▶ _WORK ITEM_
Give back an exact copy of the entries beneath, minus the pictures.

----------------------------------------

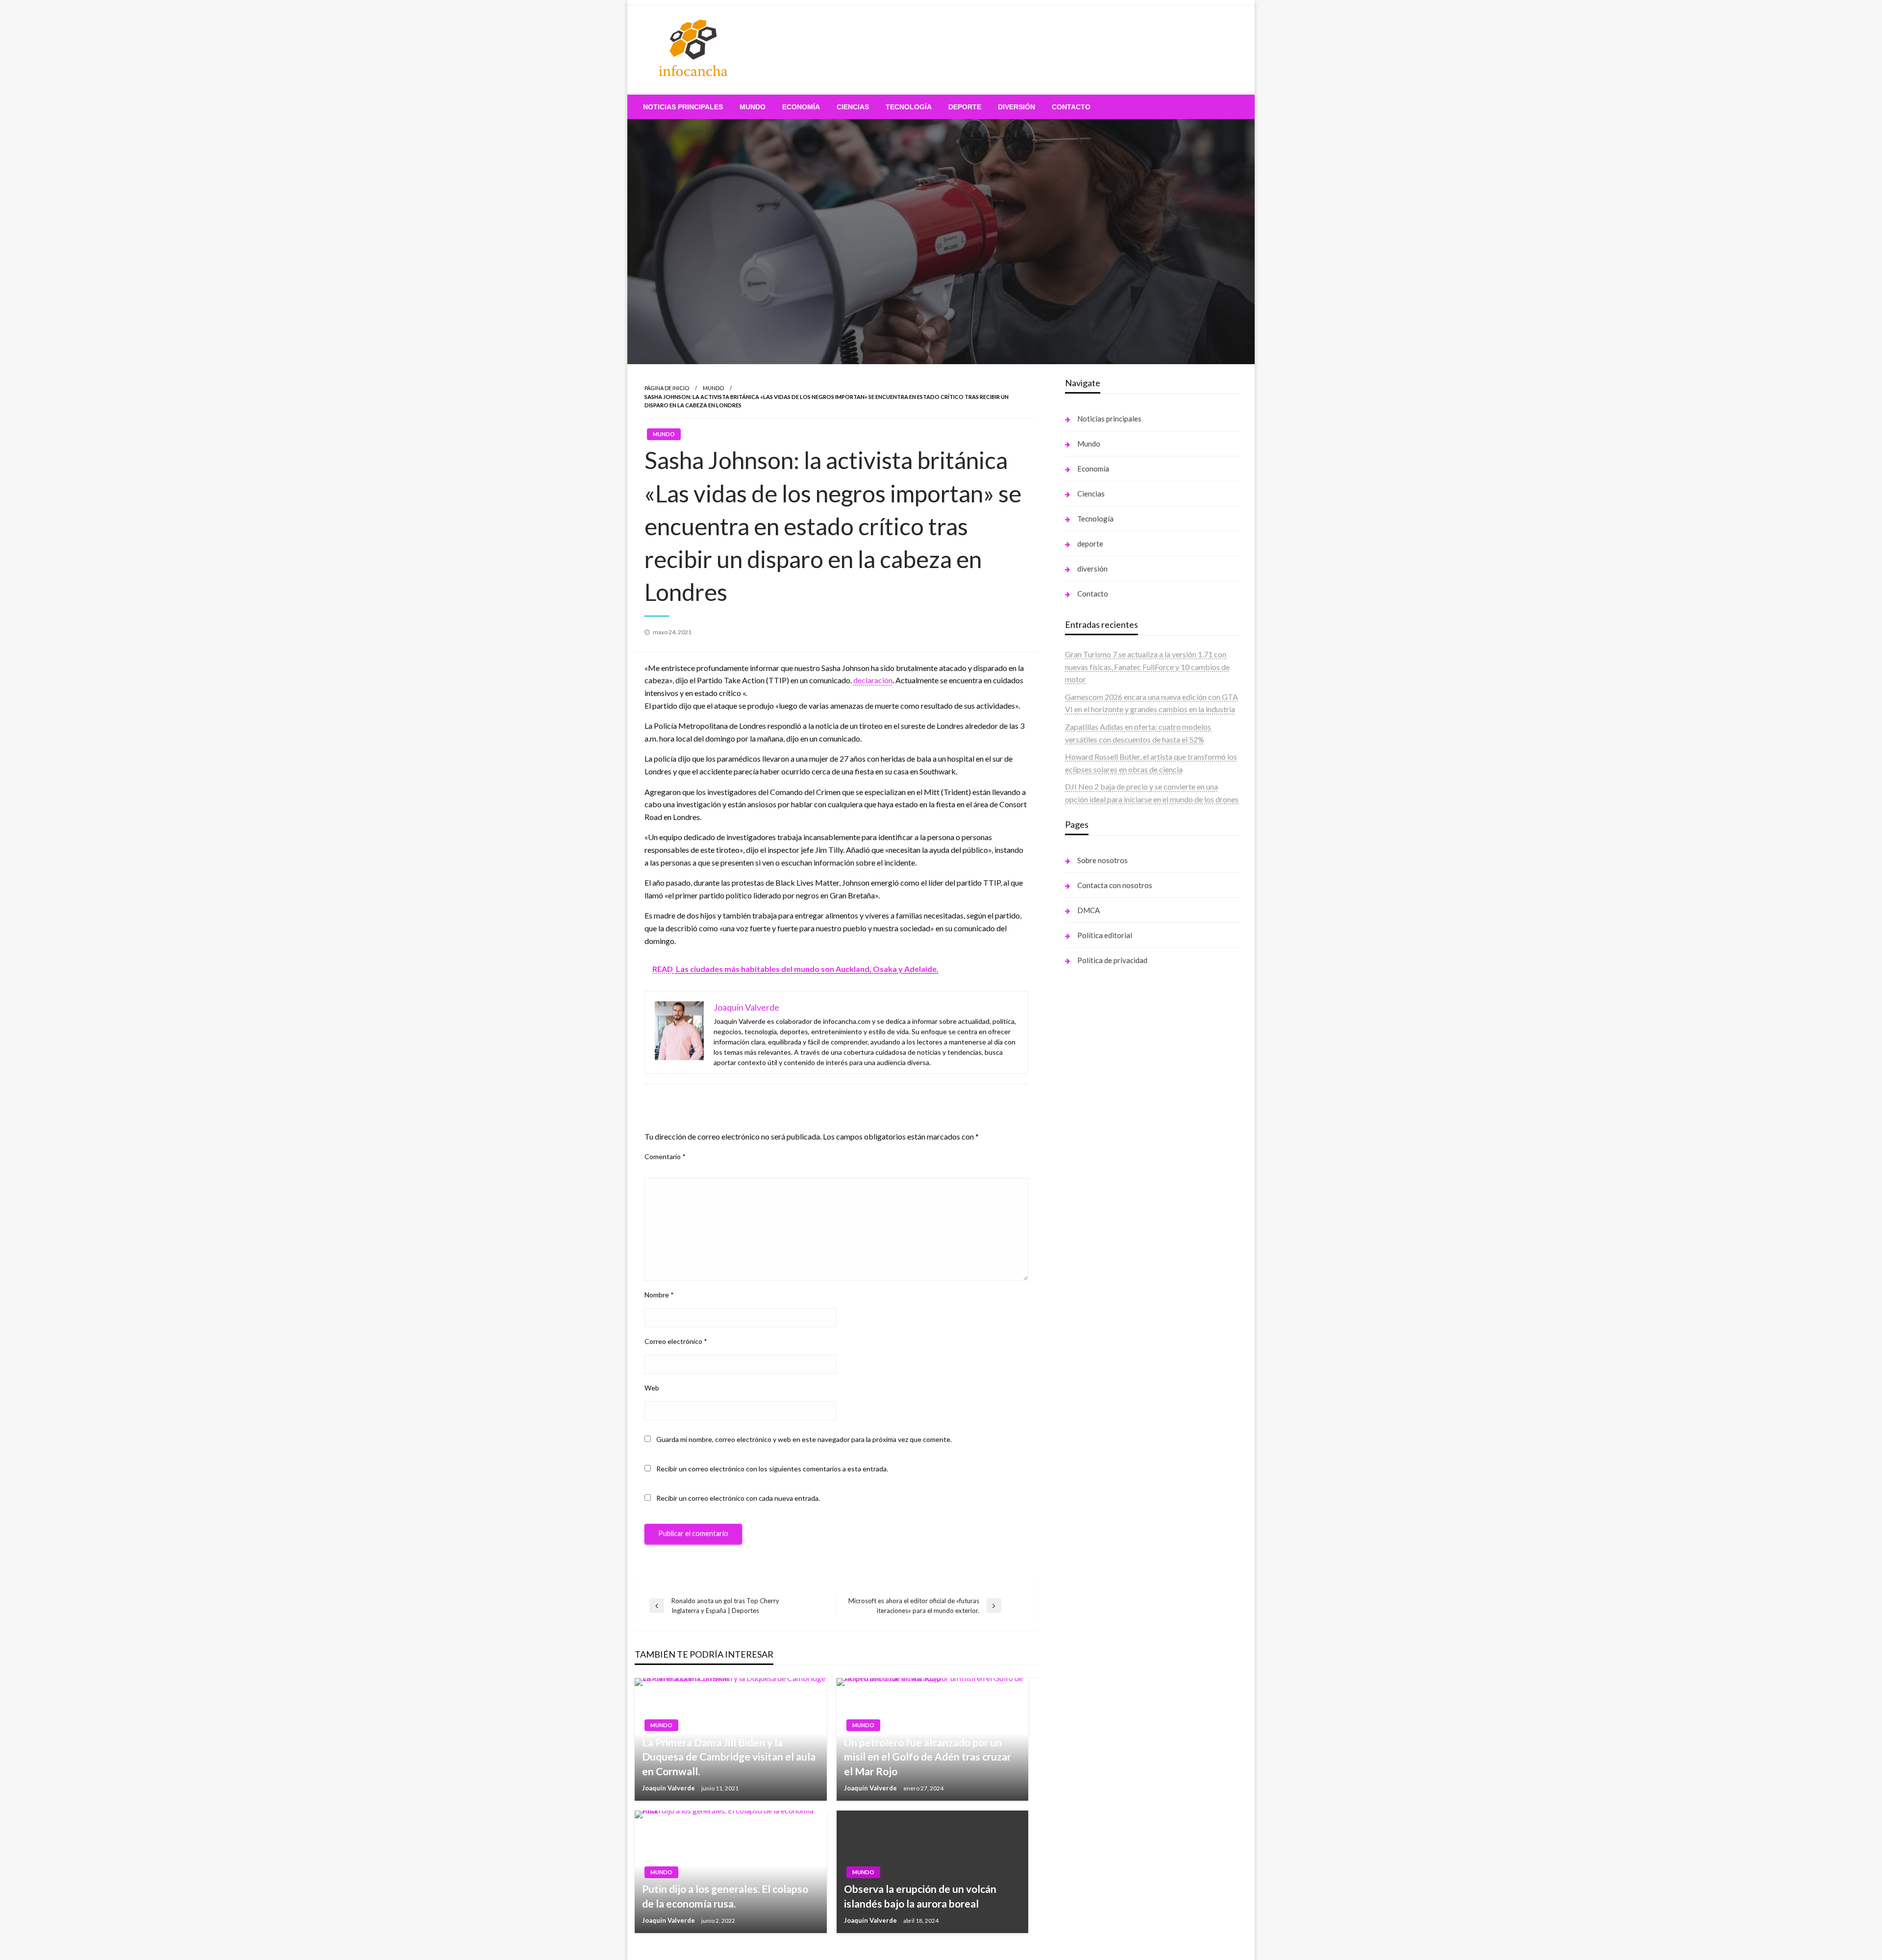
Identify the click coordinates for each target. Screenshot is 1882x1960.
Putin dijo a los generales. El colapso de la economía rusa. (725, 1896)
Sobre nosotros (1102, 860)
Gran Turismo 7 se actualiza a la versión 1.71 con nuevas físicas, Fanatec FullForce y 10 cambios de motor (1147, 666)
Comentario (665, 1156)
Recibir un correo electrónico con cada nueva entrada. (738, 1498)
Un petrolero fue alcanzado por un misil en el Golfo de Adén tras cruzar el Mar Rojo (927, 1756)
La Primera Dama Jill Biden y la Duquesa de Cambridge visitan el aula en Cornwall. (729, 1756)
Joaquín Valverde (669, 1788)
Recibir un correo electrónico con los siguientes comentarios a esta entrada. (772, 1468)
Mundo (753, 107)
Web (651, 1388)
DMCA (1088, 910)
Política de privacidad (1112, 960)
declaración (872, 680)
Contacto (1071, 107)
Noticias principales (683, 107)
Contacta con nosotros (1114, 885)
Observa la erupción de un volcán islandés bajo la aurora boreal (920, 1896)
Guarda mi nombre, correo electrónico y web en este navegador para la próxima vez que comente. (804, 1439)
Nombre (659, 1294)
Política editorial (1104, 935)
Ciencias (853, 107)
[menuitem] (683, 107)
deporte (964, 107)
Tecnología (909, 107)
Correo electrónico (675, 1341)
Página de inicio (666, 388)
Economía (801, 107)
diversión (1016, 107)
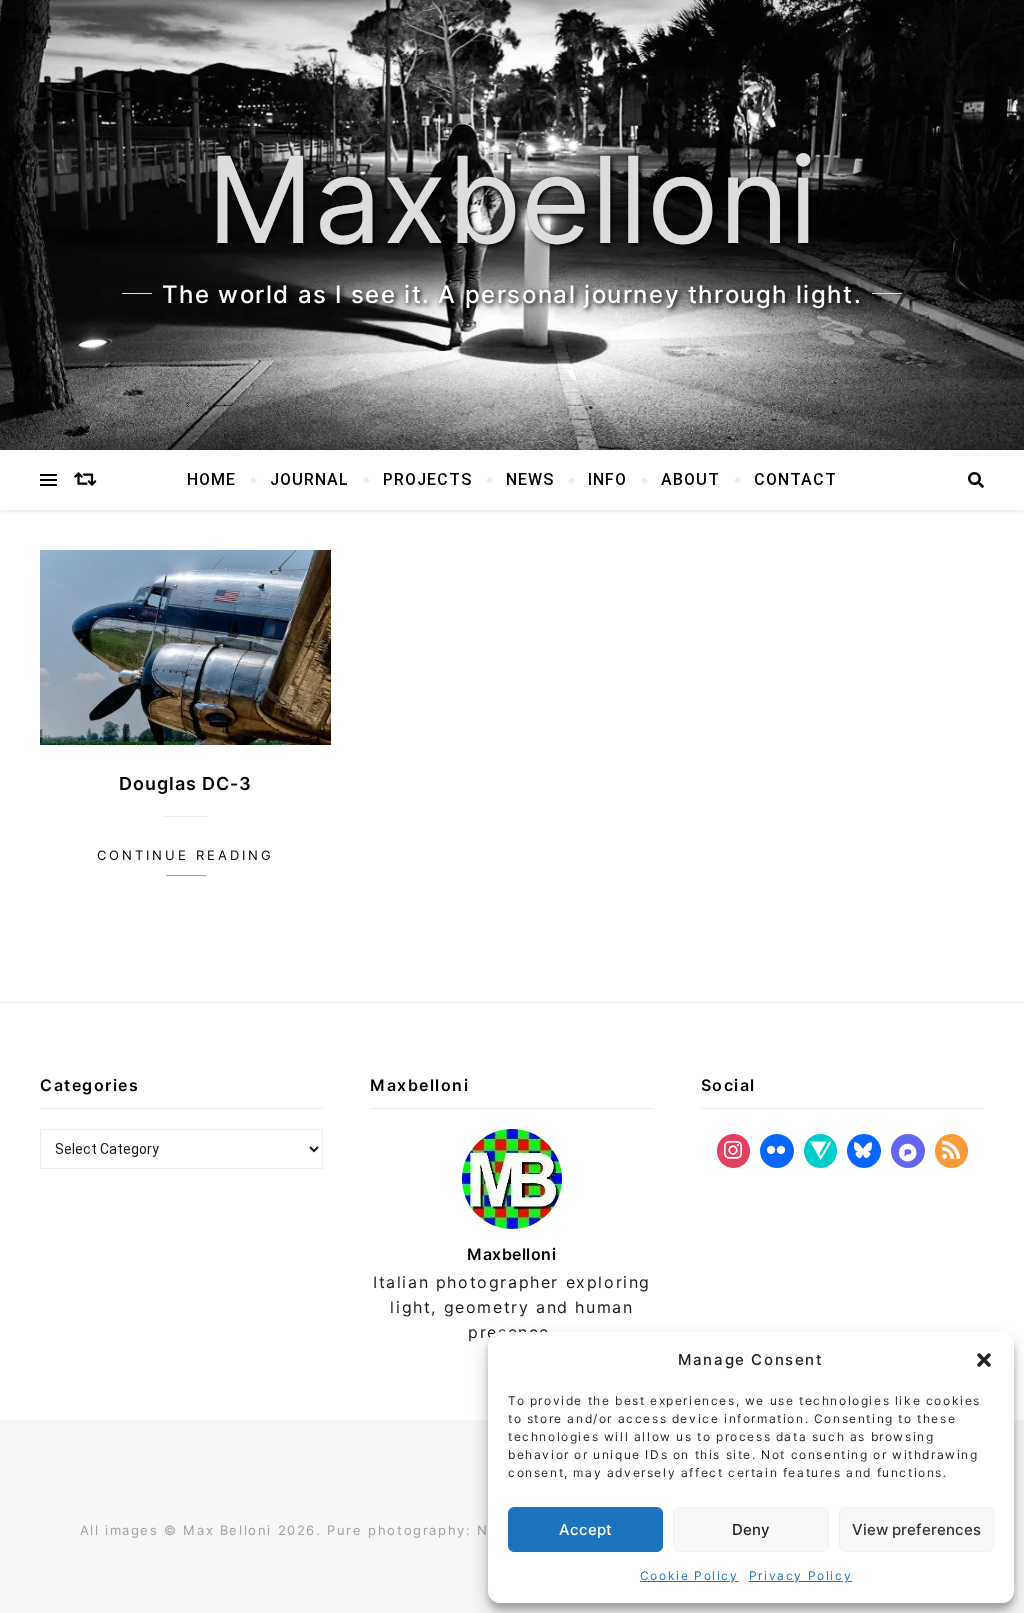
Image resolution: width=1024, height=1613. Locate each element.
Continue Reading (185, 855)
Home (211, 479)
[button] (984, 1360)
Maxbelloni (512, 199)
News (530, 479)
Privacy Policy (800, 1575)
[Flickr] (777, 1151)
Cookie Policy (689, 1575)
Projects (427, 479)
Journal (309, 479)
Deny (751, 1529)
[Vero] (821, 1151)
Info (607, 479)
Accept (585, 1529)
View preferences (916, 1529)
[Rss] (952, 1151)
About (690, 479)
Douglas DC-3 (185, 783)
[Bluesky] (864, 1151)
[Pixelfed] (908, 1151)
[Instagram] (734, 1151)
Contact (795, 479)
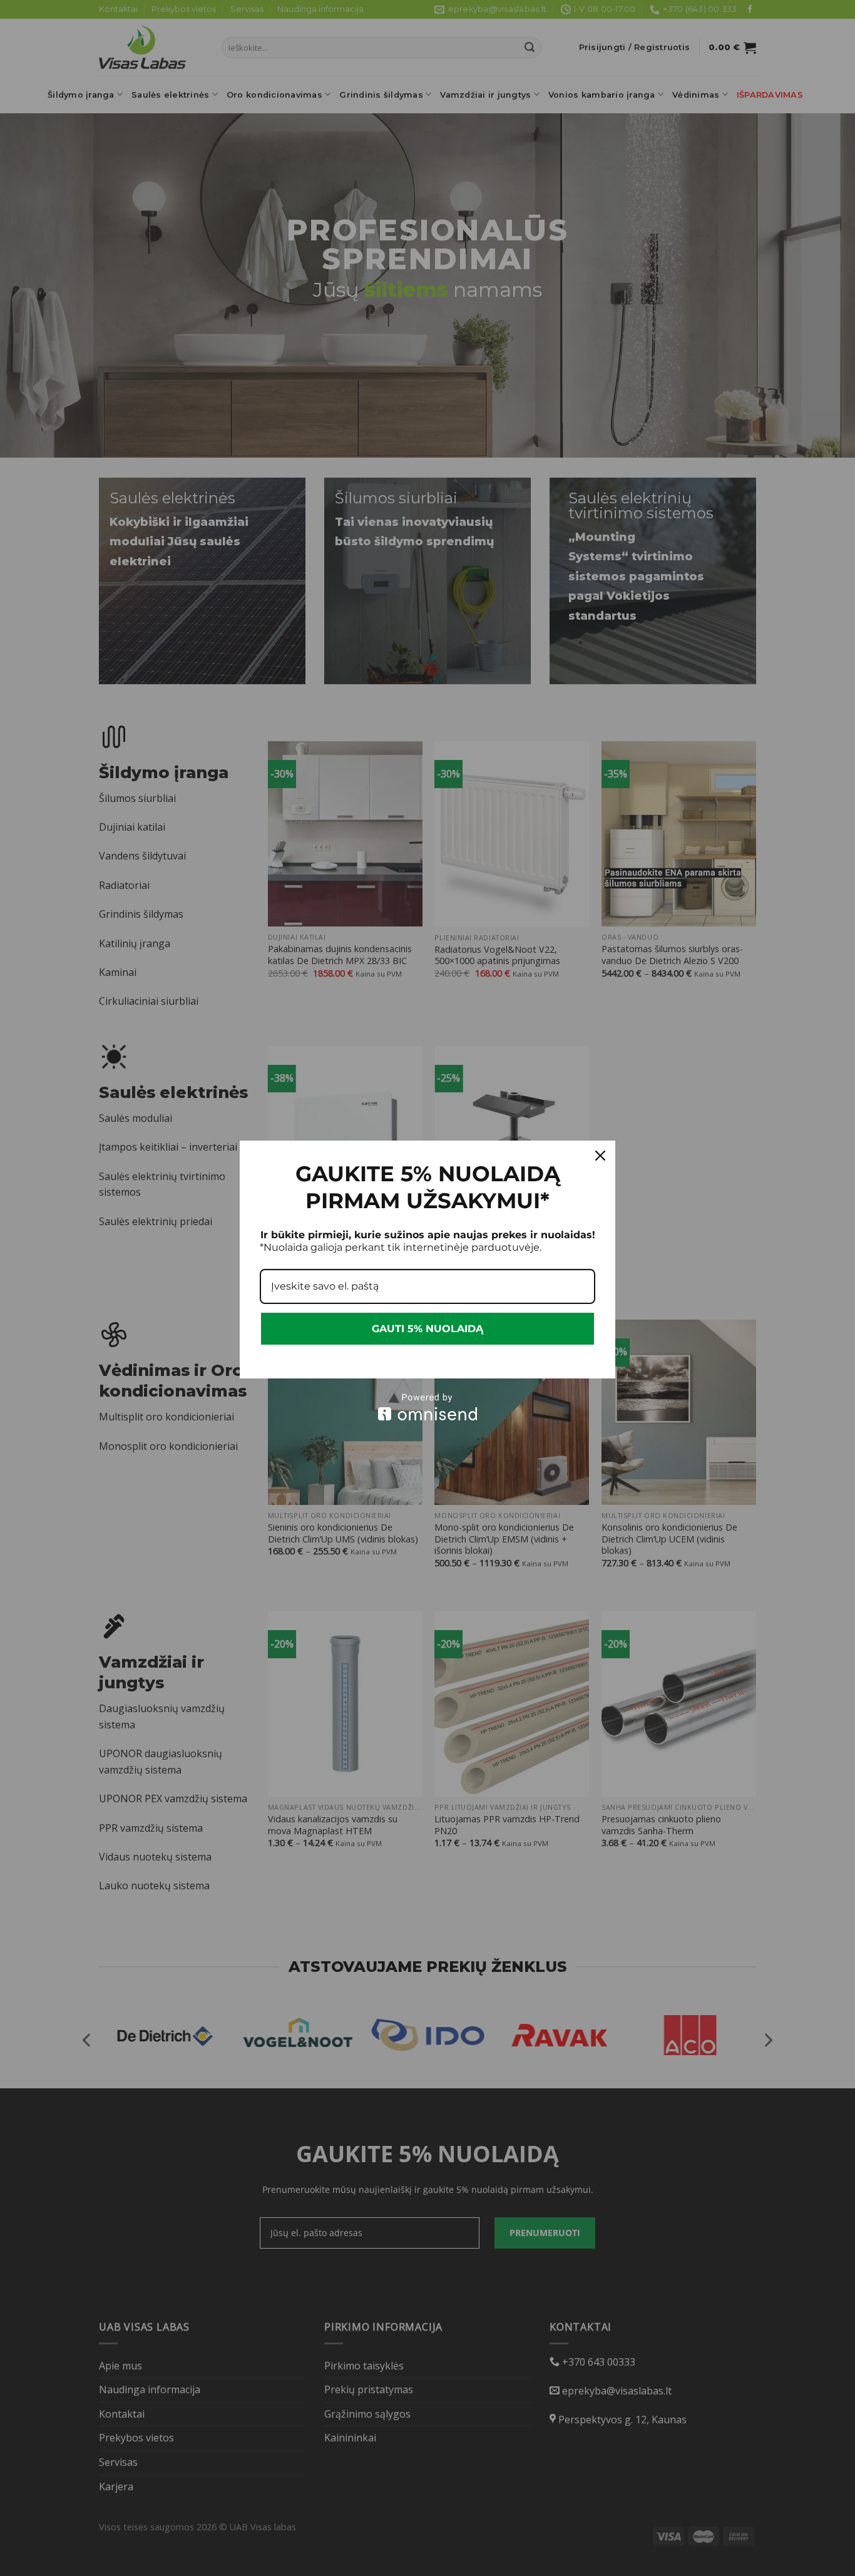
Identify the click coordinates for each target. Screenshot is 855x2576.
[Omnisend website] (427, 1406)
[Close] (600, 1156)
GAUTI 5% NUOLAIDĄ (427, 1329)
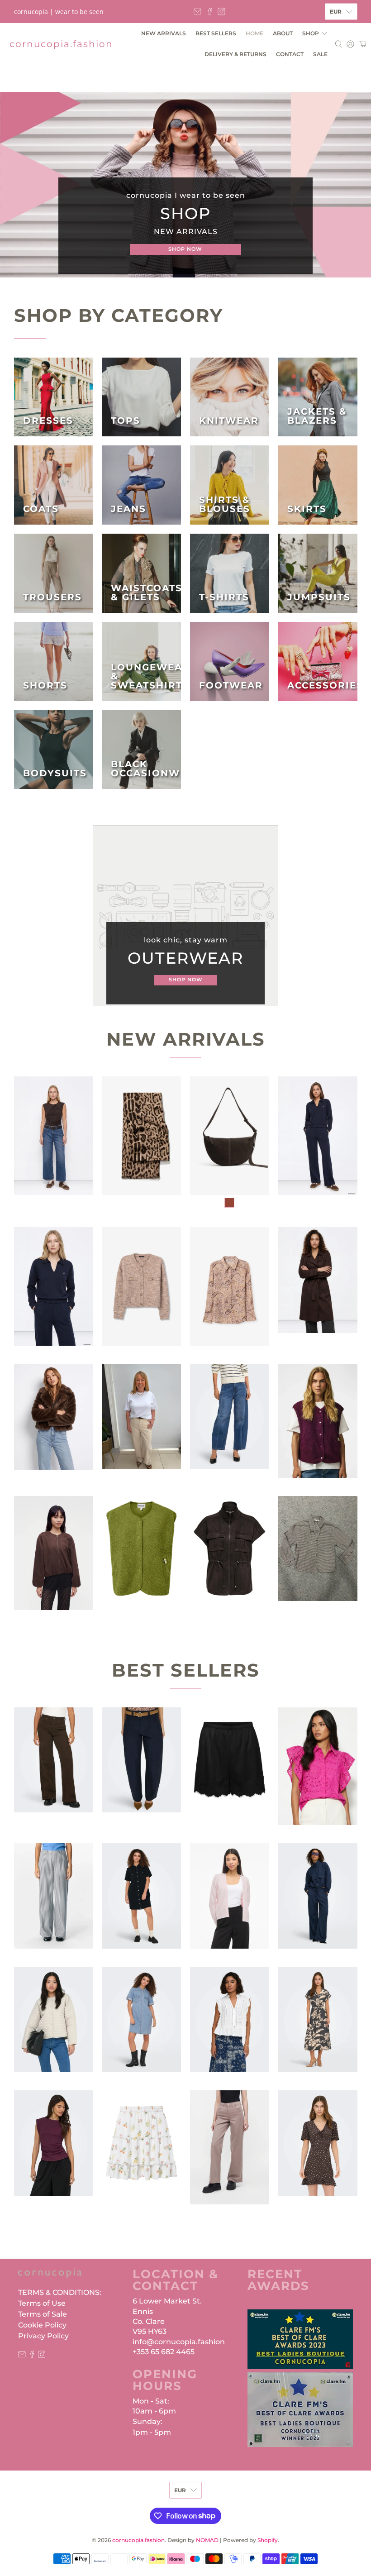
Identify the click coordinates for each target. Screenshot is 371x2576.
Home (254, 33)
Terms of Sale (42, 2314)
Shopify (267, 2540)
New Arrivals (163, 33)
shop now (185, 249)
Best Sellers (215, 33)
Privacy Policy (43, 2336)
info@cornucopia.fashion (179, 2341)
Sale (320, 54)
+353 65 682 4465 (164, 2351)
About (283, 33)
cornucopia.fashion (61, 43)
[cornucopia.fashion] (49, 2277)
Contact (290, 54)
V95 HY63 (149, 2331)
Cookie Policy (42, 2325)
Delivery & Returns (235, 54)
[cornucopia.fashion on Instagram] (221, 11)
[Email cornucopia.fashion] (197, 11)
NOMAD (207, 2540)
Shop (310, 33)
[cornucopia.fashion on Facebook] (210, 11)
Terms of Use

----------------------------------------

▶ _EXERCISE ANSWER_
Identify the click coordinates for each target. Screenshot is 1882x1960.
Putin dijo a los generales. El colapso de la economía rusa. (725, 1896)
Sobre nosotros (1102, 860)
Gran Turismo 7 se actualiza a la versión 1.71 con nuevas físicas, Fanatec FullForce y 10 cambios de motor (1147, 666)
Comentario (665, 1156)
Recibir un correo electrónico con cada nueva entrada. (738, 1498)
Un petrolero fue alcanzado por un misil en el Golfo de Adén tras cruzar el Mar Rojo (927, 1756)
La Primera Dama Jill Biden y la Duquesa de Cambridge visitan el aula en Cornwall. (729, 1756)
Joaquín Valverde (669, 1788)
Recibir un correo electrónico con los siguientes comentarios a esta entrada. (772, 1468)
Mundo (753, 107)
Web (651, 1388)
DMCA (1088, 910)
Política de privacidad (1112, 960)
declaración (872, 680)
Contacto (1071, 107)
Noticias principales (683, 107)
Contacta con nosotros (1114, 885)
Observa la erupción de un volcán islandés bajo la aurora boreal (920, 1896)
Guarda mi nombre, correo electrónico y web en este navegador para la próxima vez que comente. (804, 1439)
Nombre (659, 1294)
Política editorial (1104, 935)
Ciencias (853, 107)
[menuitem] (683, 107)
deporte (964, 107)
Tecnología (909, 107)
Correo electrónico (675, 1341)
Página de inicio (666, 388)
Economía (801, 107)
diversión (1016, 107)
Image resolution: width=1024, height=1613. Locate each element.
Continue Reading (185, 855)
Home (211, 479)
[button] (984, 1360)
Maxbelloni (512, 199)
News (530, 479)
Privacy Policy (800, 1575)
[Flickr] (777, 1151)
Cookie Policy (689, 1575)
Projects (427, 479)
Journal (309, 479)
Deny (751, 1529)
[Vero] (821, 1151)
Info (607, 479)
Accept (585, 1529)
View preferences (916, 1529)
[Rss] (952, 1151)
About (690, 479)
Douglas DC-3 (185, 783)
[Bluesky] (864, 1151)
[Pixelfed] (908, 1151)
[Instagram] (734, 1151)
Contact (795, 479)
Identify the click coordinates for each target. Screenshot is 855x2576.
[Omnisend website] (427, 1406)
[Close] (600, 1156)
GAUTI 5% NUOLAIDĄ (427, 1329)
Identify the click coordinates for each target. Screenshot is 371x2576.
Home (254, 33)
Terms of Sale (42, 2314)
Shopify (267, 2540)
New Arrivals (163, 33)
shop now (185, 249)
Best Sellers (215, 33)
Privacy Policy (43, 2336)
info@cornucopia.fashion (179, 2341)
Sale (320, 54)
+353 65 682 4465 (164, 2351)
About (283, 33)
cornucopia.fashion (61, 43)
[cornucopia.fashion] (49, 2277)
Contact (290, 54)
V95 HY63 (149, 2331)
Cookie Policy (42, 2325)
Delivery & Returns (235, 54)
[cornucopia.fashion on Instagram] (221, 11)
[Email cornucopia.fashion] (197, 11)
NOMAD (207, 2540)
Shop (310, 33)
[cornucopia.fashion on Facebook] (210, 11)
Terms of Use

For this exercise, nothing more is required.